For humans competent in a language, it is fairly easy to understand the polarity of a given piece of text. Hence it is important to provide this capability to machines so that analysis of large amounts of text can become possible. There are many applications to this which have already been used in the industry for commercial success.
- Companies analyse Twitter sentiment to understand the popularity of a product or campaign.
- Hedge funds mine opinions of news articles to make stock purchases/sales.
Some of these tools can be generalized to text analysis and classification. E.g. Classifiying a text into two categories.
Methodology
These notes are going to cover different representations of text and different machine learning methods, with a goal to understand the cases in which a method would work well and why.

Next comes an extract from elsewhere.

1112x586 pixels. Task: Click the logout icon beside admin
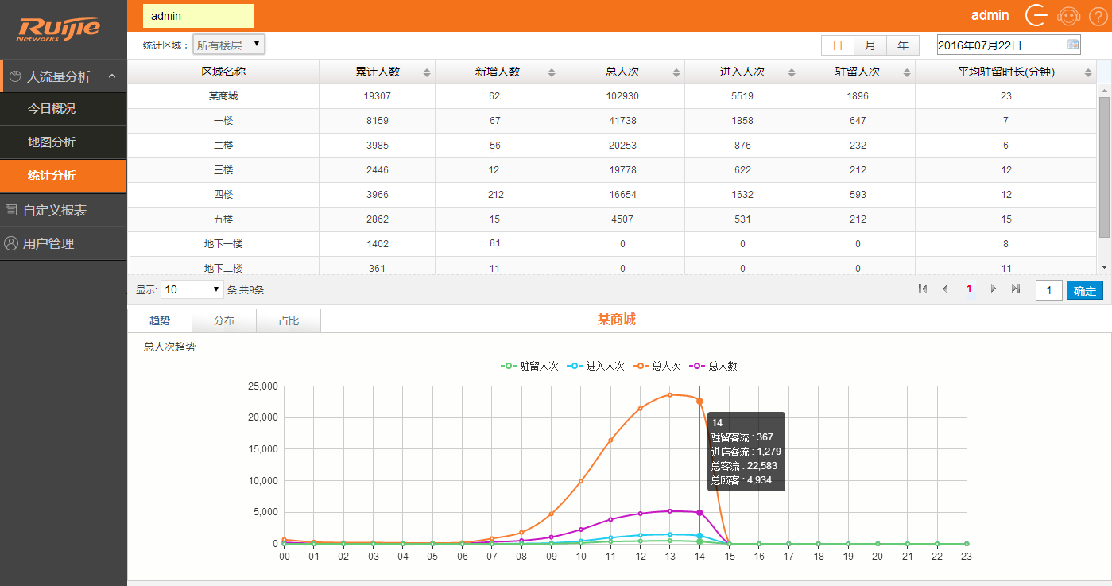coord(1036,15)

Some of the methods which I will try to go through:
- Bag of words with Naive Bayes
- Bag of Bigrams with some text processing
- Word Vector representation with Logistic Regression, SVM and multilayer perceptron
- Parapgraph vectors
- LSTMs for sentiment analysis
- CNNs
The dataset I will be using is the Large Movie Review Dataset (http://ai.stanford.edu/~amaas/data/sentiment/). The dataset consists of 25000 (50% splits of positive and negative) moview reviews for training and 25000 for testing.
References
Andrew L. Maas, Raymond E. Daly, Peter T. Pham, Dan Huang, Andrew Y. Ng, and Christopher Potts. (2011). Learning Word Vectors for Sentiment Analysis. The 49th Annual Meeting of the Association for Computational Linguistics (ACL 2011).